Asırlık ağaçları kesilerek ‘’Kaşık Kadar’’ kalmış ‘’Kuğulu Park’’a geldiğim zaman artık çok yorulmuştum. Ne de olsa artık genç değilim ve tek bacağımın da pençesi yok. Hemcinslerimin arasına karışarak bir ağaçta mola verdim. Neşem tamamen yok olmuştu. Parkın Kuşlarının ve Kuğularının da eskisi kadar mutlu olmadığını fark ettim. Buradan öteye uçmaya takatim kalmamıştı. Evime gidip, tekrar ben olup, penceremim önünde, çayımı yudumlayarak eski Ankara’mın hayaliyle avunmak arzusuyla yolculuğuma son verdim
ANKARA’NIN TAŞINA BAK, GÖZLERİMİN YAŞINA BAK.
YORUMLAR
Ankara;
aşkın başkenti...
...
kutlarım bu güzel Ankara yolculuğu için.
haz aldım.
Zaman zaman empatinin bu türünü bende deniyorum,dağ-taş,börtü-böcek ve bazen ulu bir çınarla özdeştiriyorum kendimi,bu bana iyi geliyor.Tebrikler
Ayten Tekin
İlginize teşekkürler. Tek pençesi olmayan kuş gerçek. Halen balkonumun misafiri. Bunaldığım zaman yükseklere uçarım. Dünyanın ne büyük, derdimin ise ne küçük olduğunu görüp rahatlarım. Sağolun..

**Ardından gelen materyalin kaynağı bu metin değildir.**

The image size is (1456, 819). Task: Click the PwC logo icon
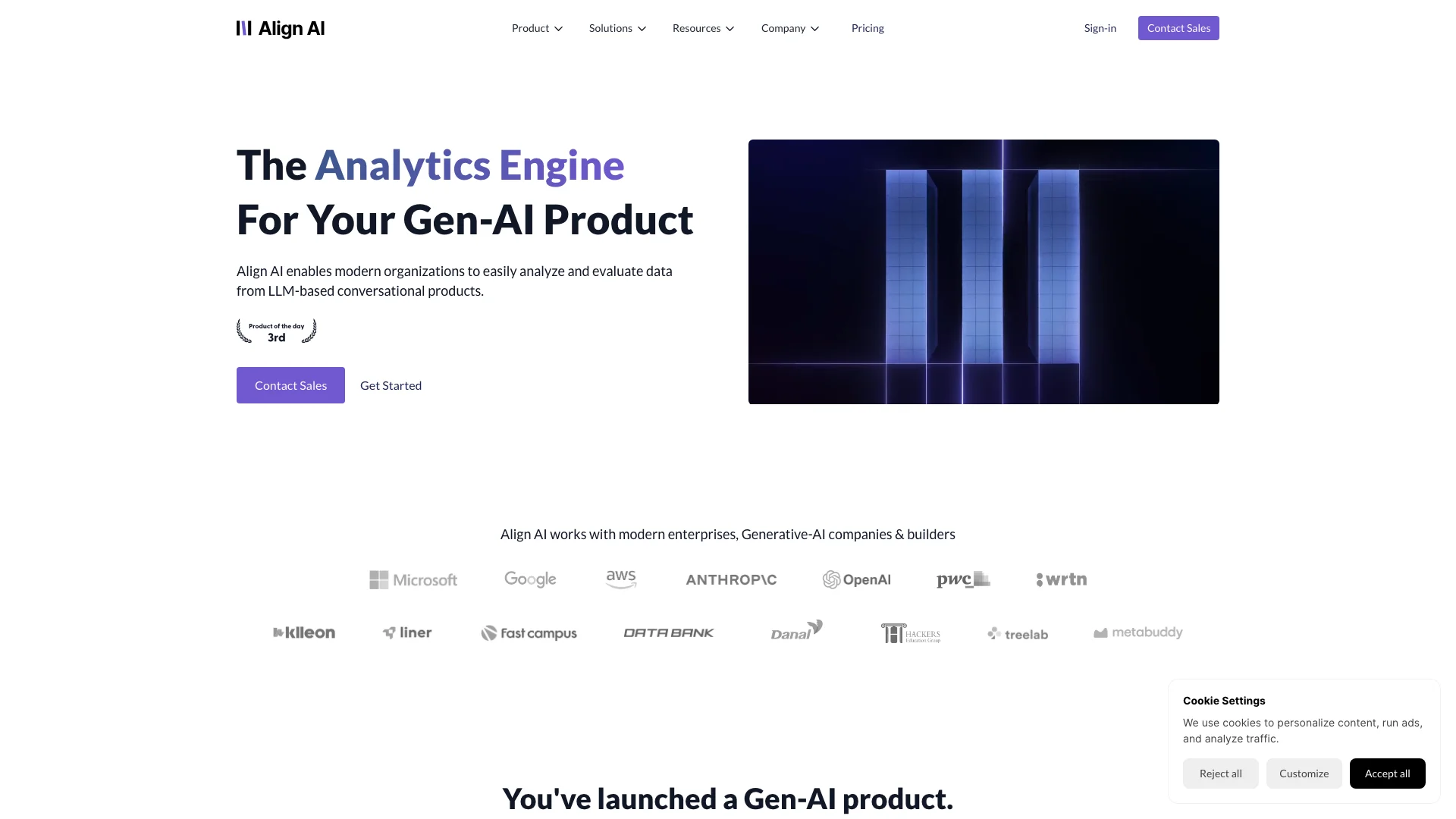coord(963,579)
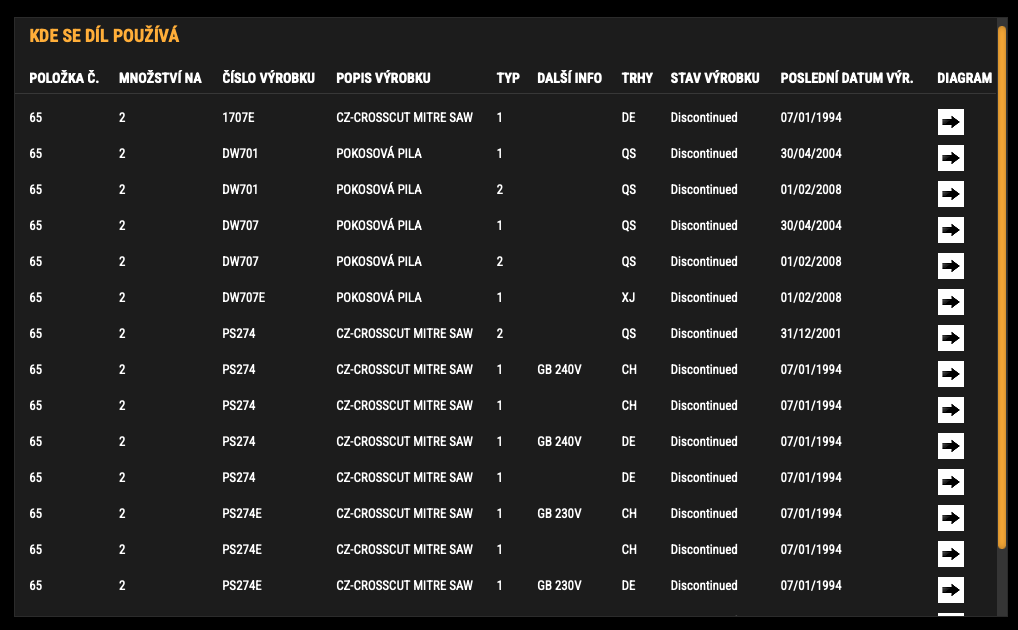Click the diagram arrow for DW707E

pos(950,302)
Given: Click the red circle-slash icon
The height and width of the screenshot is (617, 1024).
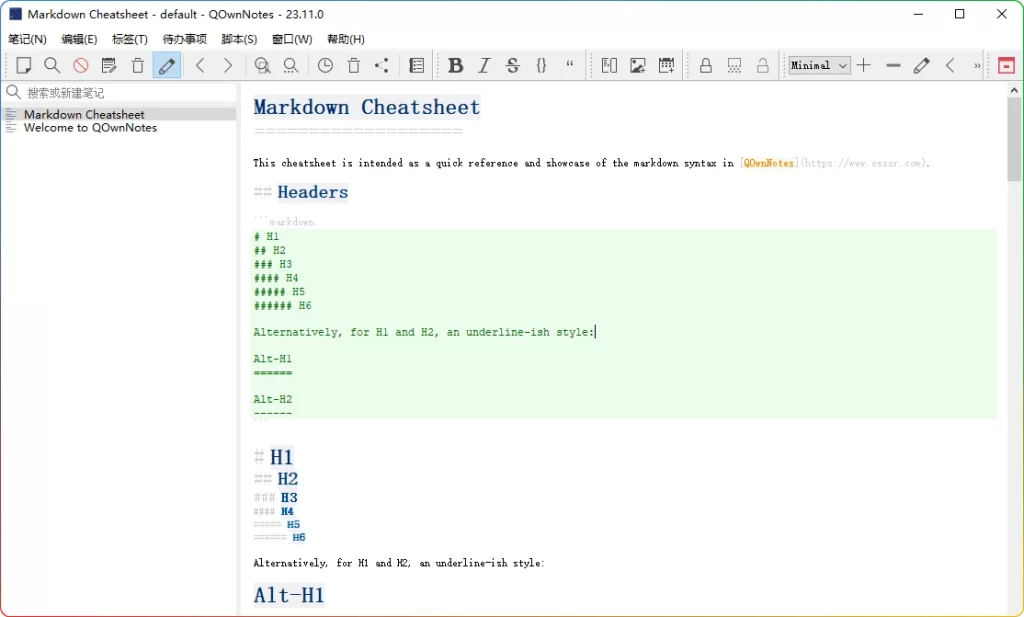Looking at the screenshot, I should coord(81,66).
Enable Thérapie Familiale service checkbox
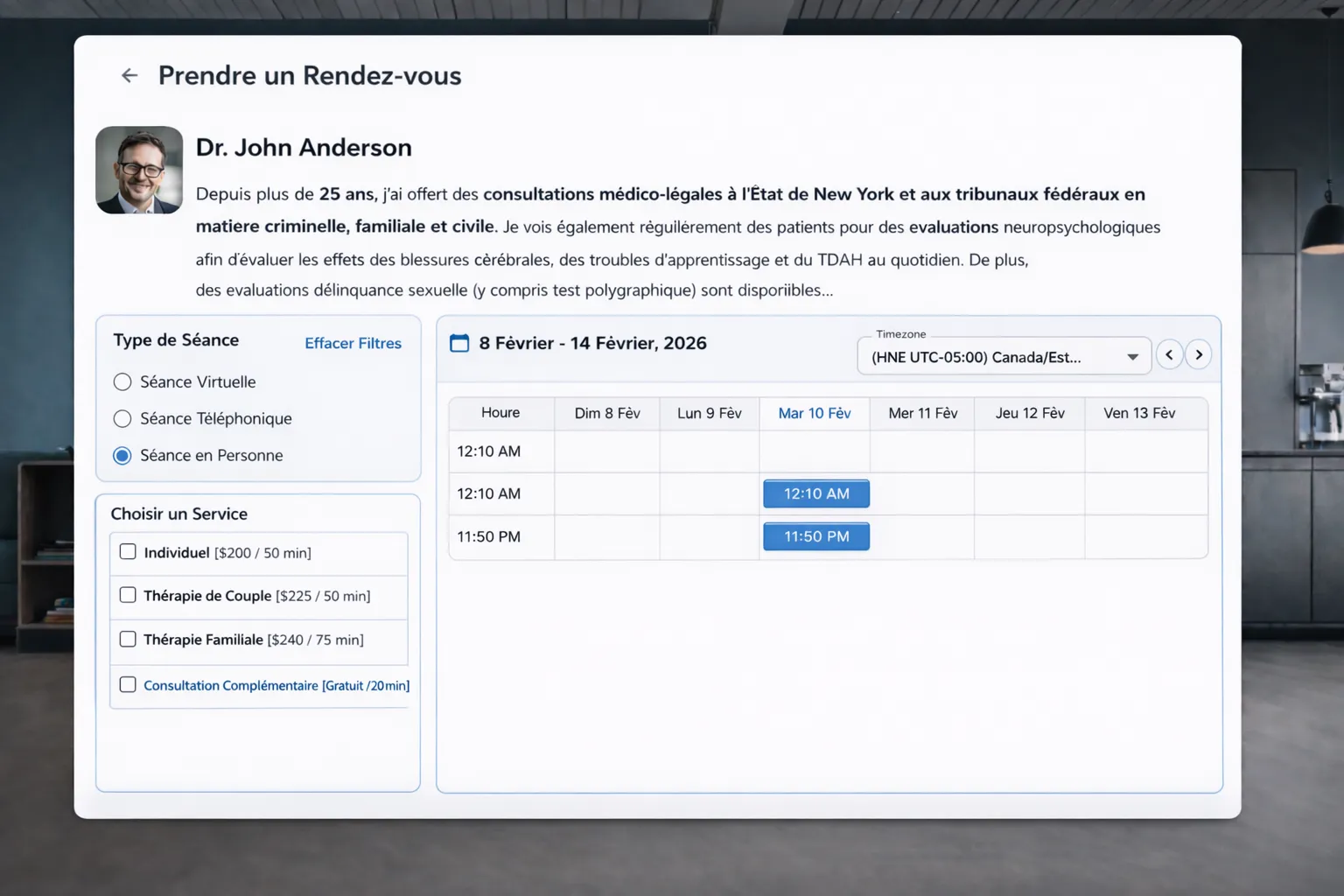Image resolution: width=1344 pixels, height=896 pixels. (x=128, y=639)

Zaman geçtikçe estetik anlayışımızda değişiyor ama maalesef olumsuz yönde bir değişim bu. Kapitalizm canavarı değerlerimize, tarihimize, sanata aldırmadan saldııyor. Arap kültürü etkisi altında çirkin çirkin binaları konduruyoruz oraya buraya.

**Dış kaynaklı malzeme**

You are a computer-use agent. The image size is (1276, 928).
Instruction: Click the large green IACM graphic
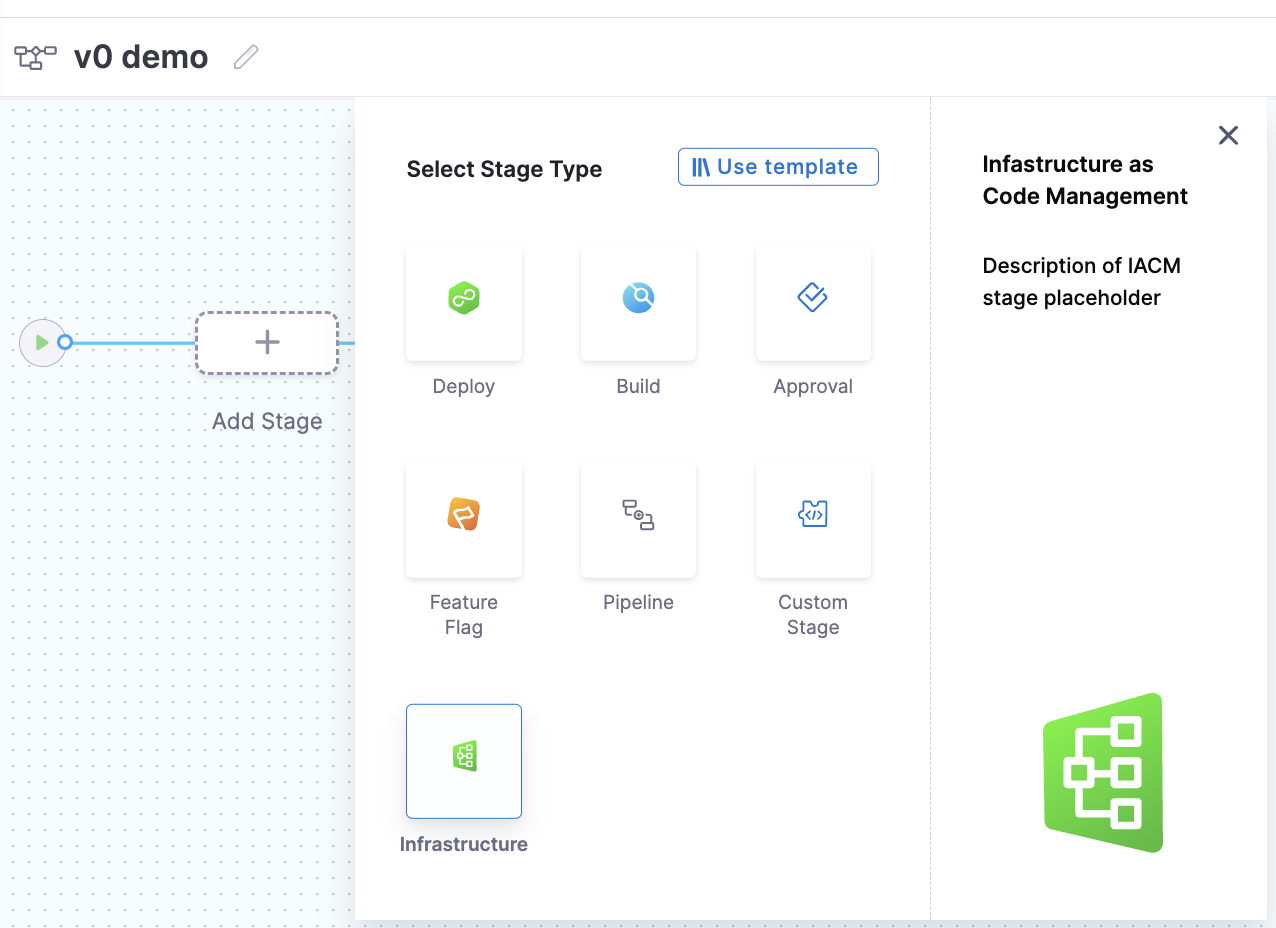click(1102, 773)
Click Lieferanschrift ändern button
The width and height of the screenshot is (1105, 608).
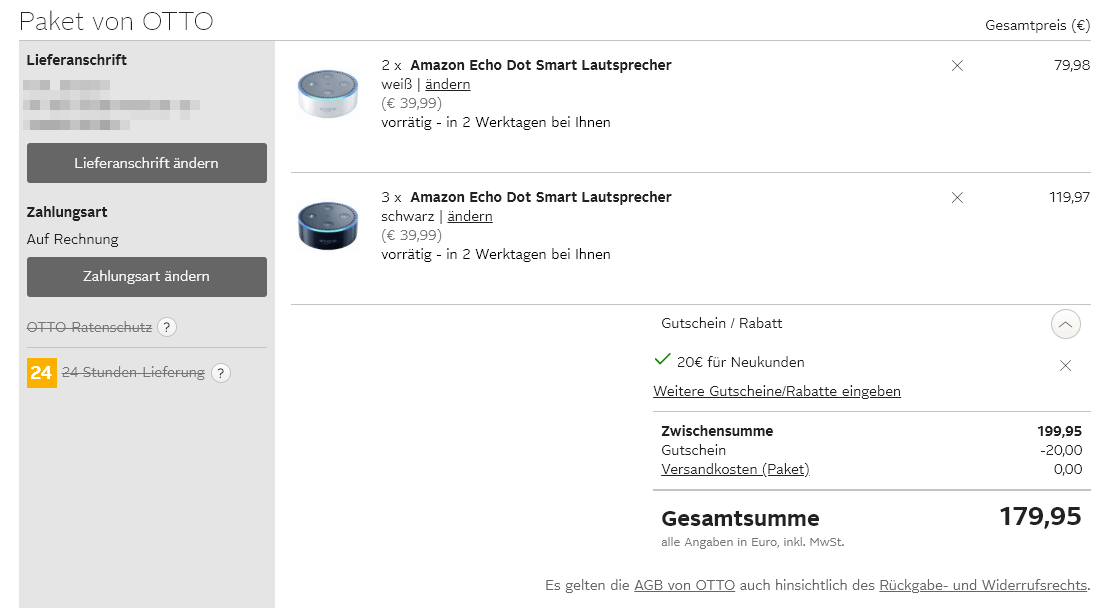146,163
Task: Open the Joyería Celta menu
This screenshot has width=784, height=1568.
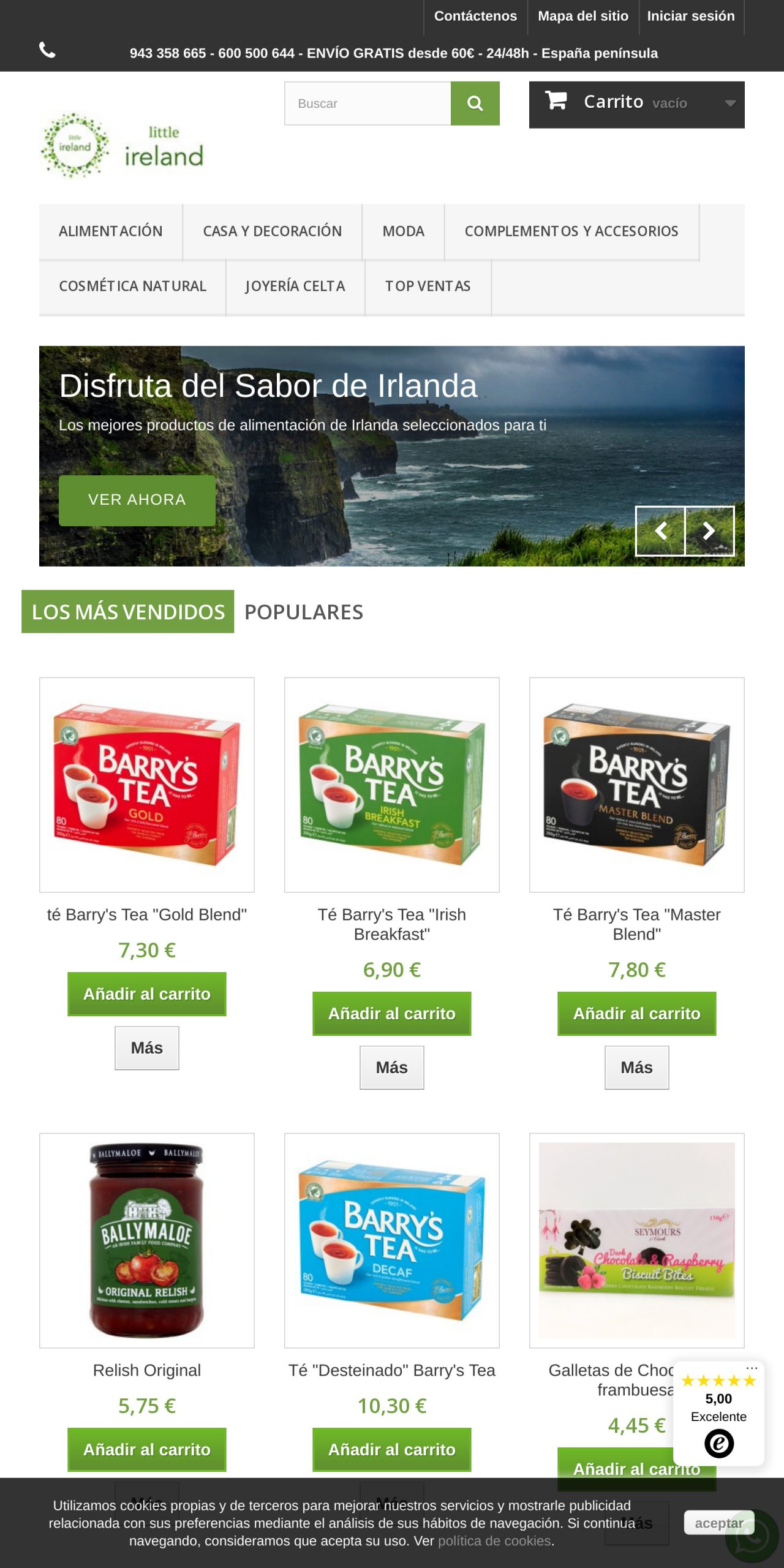Action: click(x=295, y=286)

Avrupa'da Roma, Münih, Zürih gibi şehirleri görme şansım oldu. Şehrin merkezindeki tarihi doku öylesine güzel korunmuş ki kendimi zaman tünelinde hissettim.
Ayten Tekin
VarolT
Ne günlere kaldık ey gazi hünkar,
Eşek mühürdar oldu, katır defterdar...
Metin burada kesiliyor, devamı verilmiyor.